Role Summary
The Access and Reimbursement Manager, MS (Multiple Sclerosis) – Texas North (Remote) is a field-based role responsible for payer policy coverage, reimbursement, and patient access across the assigned territory. The role delivers in-person or virtual education to providers and staff on access programs, serves as the local market access expert, and integrates manufacturer support programs into office workflows. The position partners with NPC field teams and cross-functional colleagues to anticipate changes in the healthcare landscape and resolve coverage barriers to enable patients starting and staying on therapy.
Responsibilities
- Interact within assigned accounts to support patient access, providing proactive face-to-face education on product-specific programs to providers and staff to integrate those programs into office processes and workflows.
- Address customer questions for issues related to NPC policies on therapeutic area product ordering, payment, inventorying, and product returns & replacement in offices.
- Work with key members of therapeutic area offices (e.g., providers, administrators, billing and coding staff, claims departments, revenue cycle managers) to appropriately support patient access to products.
- Ability to analyze problems and offer solutions. Understand specifics and support questions associated with payer policies (e.g., utilization management, denial, and appeals), drug acquisition and inventory management, and patient / practice reimbursement (e.g., Co-pay, administration, drug claims). Analyze account reimbursement issues & opportunities. Identify trends at a local, regional and national level and partner internally and externally to support patient pull-through.
- Supports pull-through on local coverage decisions to enable meaningful patient access within the system.

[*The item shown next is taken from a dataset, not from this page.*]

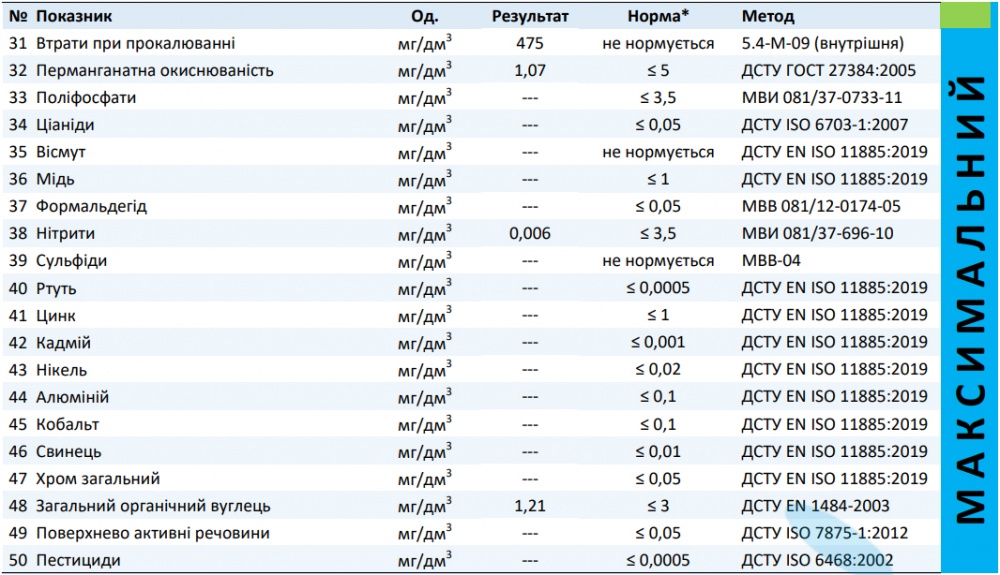Click the Нітрити result value 0,006

pos(530,234)
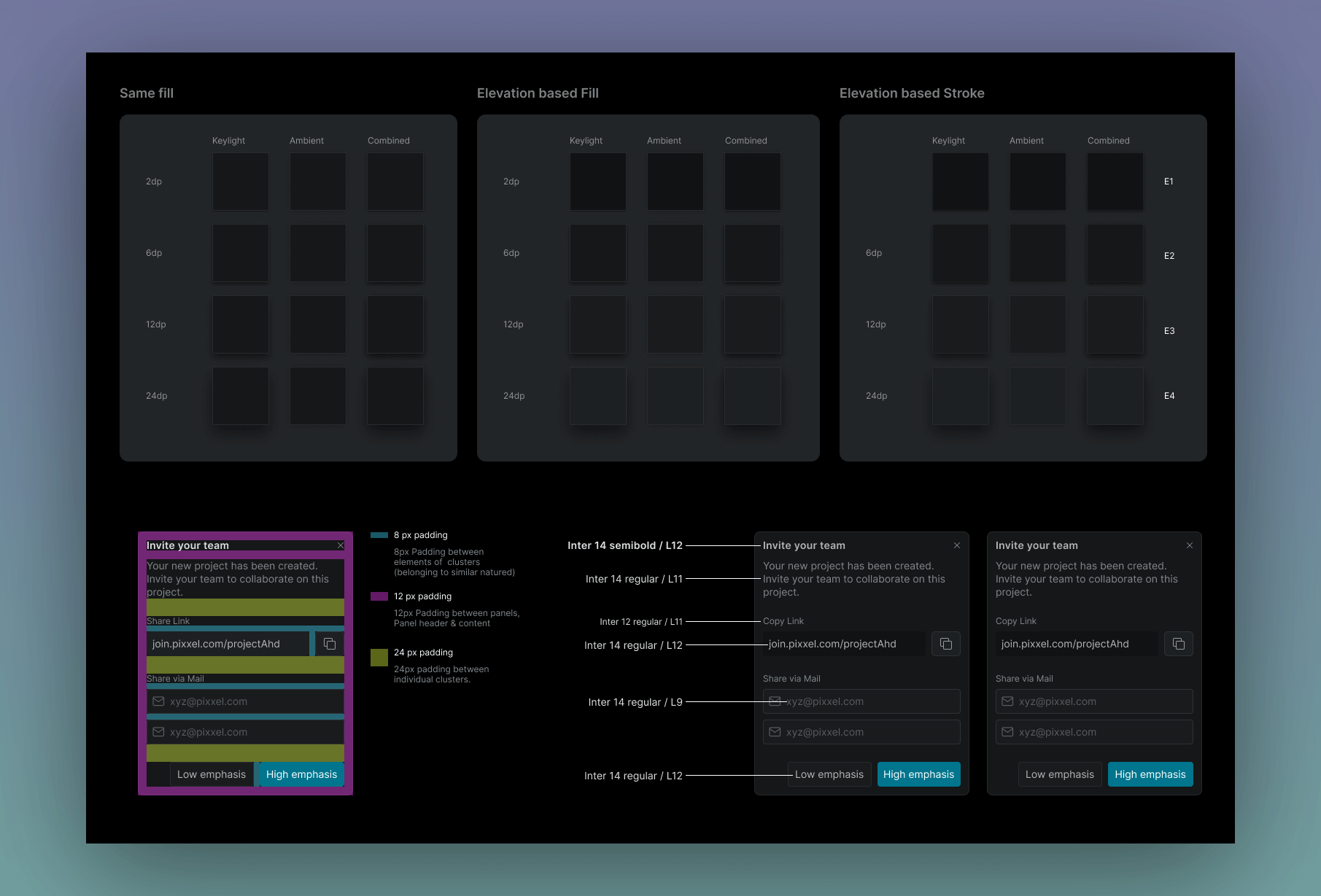The image size is (1321, 896).
Task: Close the middle Invite your team dialog
Action: click(956, 545)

Proactively communicate policy changes or issues that could potentially affect other departments.
- Accountable for standing up NPC-sponsored patient support programs to enable patients starting and staying on therapy (i.e., Co-pay).

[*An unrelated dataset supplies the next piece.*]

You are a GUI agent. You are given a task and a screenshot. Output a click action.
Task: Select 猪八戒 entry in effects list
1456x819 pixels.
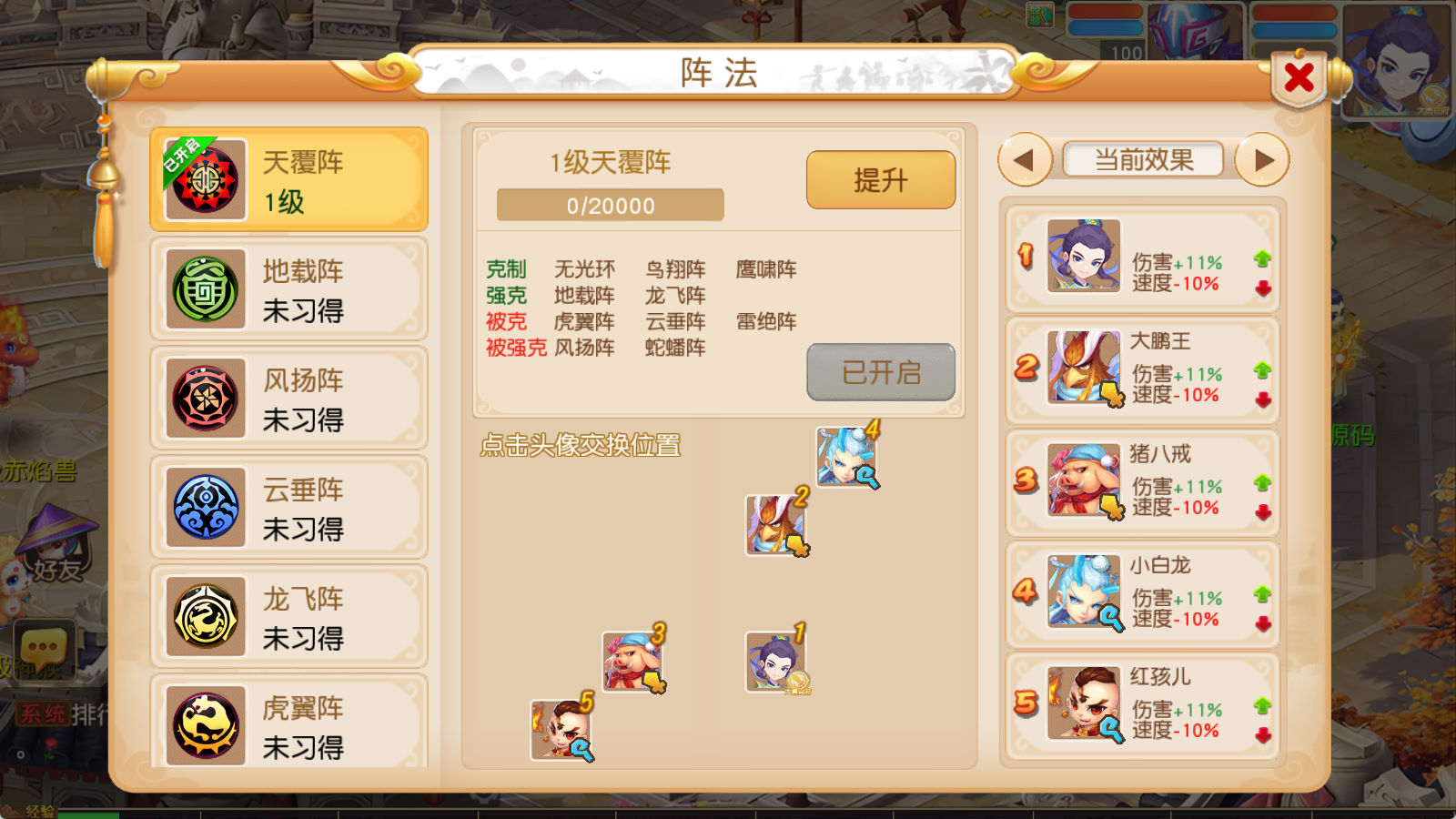1142,481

- Maintain expertise in regional and local access landscape, anticipating changes in the healthcare landscape, and act as their aligned therapeutic area product(s) reimbursement expert (as needed).
- Interface with Patient Support Center (hub) on important matters related to patient case management, including tracking cases, issue resolution, reimbursement support, and appropriate office staff education. Review patient-specific information in cases where the site has specifically requested assistance and patient health information is available in resolving any issues or coverage challenges.
- Collaborate with aligned cross-functional associates within NPC to share insights on customer needs and barriers for their aligned therapeutic area product(s) related to access and reimbursement.
- Maintain a deep understanding of NPC policies and requirements and perform all responsibilities with integrity and in a manner consistent with company guidance and prescribed Values and Behaviors. Handle Patient Identifiable Information (PII) appropriately and ensure compliance with HIPAA and other privacy laws and regulations.
- Responsible for identifying and reporting adverse events via the established Novartis systems as per applicable processes.
Qualifications
- Required: Bachelor’s Degree required. Advanced degree preferred.
- Required: Minimum three to five years' experience in public or private third-party Reimbursement arena or pharmaceutical industry in managed care, clinical support, or sales.
- Required: Experience with specialty pharmacy products acquired through Specialty Pharmacy networks or specialty distributors (buy and bill).
- Required: Experience with coding, billing and in-office support programs.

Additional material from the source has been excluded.